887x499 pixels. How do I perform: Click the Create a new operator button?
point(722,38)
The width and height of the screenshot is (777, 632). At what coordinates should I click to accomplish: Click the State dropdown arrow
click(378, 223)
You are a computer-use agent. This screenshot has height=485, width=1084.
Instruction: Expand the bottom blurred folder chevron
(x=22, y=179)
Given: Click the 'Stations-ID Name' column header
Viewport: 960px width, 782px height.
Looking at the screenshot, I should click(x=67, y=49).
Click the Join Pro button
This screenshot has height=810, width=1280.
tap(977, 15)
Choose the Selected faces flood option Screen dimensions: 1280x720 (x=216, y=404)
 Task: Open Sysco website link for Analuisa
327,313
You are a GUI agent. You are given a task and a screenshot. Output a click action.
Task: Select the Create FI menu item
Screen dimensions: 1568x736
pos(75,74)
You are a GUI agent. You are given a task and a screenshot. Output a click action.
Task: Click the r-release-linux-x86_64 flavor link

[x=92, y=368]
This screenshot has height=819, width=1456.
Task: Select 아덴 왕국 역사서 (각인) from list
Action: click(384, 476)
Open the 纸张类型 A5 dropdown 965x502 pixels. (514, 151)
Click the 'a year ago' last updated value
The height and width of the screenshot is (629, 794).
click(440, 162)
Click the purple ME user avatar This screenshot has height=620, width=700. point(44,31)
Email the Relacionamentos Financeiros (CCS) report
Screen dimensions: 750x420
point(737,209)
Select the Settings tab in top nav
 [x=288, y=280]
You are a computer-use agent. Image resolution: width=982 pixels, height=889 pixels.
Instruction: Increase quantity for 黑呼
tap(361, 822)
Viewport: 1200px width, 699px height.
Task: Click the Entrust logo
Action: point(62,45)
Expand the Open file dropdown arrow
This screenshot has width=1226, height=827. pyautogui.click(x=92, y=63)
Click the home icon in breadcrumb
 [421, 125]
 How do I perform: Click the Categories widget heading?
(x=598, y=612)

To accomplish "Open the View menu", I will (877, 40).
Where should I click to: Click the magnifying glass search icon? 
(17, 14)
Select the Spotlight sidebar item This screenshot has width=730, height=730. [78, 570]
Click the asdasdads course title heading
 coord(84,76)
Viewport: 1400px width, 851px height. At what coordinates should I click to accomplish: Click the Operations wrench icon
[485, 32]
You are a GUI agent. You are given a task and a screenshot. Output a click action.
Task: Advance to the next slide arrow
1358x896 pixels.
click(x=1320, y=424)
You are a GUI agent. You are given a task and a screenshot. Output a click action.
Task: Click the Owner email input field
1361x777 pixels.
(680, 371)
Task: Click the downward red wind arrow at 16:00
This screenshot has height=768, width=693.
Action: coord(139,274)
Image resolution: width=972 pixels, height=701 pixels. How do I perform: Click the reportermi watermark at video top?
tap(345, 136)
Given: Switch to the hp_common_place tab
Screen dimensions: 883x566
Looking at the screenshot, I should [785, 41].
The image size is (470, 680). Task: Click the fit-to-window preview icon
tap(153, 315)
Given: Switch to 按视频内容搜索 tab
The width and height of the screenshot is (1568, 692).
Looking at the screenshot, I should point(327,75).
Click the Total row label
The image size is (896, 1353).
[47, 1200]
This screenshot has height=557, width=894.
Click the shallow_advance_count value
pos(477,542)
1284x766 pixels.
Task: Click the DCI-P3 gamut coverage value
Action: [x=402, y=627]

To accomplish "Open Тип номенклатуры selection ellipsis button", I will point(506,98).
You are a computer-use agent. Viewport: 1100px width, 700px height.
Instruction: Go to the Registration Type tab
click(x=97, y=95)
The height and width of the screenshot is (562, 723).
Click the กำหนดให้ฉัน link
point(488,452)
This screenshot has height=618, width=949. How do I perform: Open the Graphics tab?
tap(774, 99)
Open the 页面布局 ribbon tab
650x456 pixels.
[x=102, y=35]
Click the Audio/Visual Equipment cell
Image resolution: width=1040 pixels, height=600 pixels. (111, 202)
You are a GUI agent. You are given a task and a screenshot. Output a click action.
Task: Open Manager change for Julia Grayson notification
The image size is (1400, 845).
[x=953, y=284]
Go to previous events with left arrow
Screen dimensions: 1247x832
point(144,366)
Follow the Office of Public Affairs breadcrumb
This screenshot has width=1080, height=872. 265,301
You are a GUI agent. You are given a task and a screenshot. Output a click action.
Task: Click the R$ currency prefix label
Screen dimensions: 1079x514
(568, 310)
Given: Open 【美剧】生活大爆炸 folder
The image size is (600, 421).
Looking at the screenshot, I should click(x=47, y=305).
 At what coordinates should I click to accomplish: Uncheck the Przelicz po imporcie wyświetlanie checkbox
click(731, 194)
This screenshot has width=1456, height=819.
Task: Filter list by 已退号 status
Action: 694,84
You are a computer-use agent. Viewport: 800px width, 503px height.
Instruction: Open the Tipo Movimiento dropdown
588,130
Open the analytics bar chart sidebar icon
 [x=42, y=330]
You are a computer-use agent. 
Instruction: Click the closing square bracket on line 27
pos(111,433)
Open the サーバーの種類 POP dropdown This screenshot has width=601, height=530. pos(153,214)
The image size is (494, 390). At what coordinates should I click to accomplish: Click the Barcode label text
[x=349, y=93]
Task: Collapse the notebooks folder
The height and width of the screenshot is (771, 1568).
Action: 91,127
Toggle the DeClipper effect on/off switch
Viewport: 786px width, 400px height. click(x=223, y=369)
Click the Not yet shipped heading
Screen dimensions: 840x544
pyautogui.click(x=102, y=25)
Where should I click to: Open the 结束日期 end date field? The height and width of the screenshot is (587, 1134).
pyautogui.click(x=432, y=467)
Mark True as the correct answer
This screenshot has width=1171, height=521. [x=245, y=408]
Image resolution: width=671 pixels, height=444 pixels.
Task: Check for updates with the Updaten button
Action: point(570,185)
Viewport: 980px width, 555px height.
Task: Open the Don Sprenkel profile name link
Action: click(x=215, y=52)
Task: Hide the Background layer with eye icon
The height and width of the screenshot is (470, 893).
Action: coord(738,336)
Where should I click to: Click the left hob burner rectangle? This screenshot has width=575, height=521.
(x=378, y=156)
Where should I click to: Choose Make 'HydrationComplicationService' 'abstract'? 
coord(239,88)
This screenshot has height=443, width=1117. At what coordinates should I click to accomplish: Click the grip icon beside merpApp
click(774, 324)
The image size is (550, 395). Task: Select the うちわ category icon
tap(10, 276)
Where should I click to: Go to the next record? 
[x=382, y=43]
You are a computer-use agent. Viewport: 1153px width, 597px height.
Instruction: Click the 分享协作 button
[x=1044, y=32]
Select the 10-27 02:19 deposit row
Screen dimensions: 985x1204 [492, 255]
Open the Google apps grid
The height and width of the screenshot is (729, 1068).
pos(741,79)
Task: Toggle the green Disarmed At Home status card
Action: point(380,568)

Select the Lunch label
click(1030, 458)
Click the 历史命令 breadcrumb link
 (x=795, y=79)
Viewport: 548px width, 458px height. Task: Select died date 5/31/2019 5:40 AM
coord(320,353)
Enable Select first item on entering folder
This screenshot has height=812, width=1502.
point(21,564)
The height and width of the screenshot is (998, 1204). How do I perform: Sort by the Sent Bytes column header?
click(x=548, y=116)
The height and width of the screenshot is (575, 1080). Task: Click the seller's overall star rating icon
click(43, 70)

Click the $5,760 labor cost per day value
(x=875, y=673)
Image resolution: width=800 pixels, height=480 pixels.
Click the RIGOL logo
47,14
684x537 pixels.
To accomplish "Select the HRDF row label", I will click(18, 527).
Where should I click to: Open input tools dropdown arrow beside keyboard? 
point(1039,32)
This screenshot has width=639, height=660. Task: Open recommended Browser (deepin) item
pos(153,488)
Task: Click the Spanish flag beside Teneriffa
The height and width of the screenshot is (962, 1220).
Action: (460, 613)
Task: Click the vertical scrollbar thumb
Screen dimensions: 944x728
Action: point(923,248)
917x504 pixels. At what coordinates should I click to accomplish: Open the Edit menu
######
_Task objective_: Each line of the entries that contains the word "will" should be listed.

_Result of the exercise_:
To accomplish "Open the View menu", I will (877, 40).
To accomplish "Open Тип номенклатуры selection ellipsis button", I will point(506,98).
To accomplish "Select the HRDF row label", I will click(18, 527).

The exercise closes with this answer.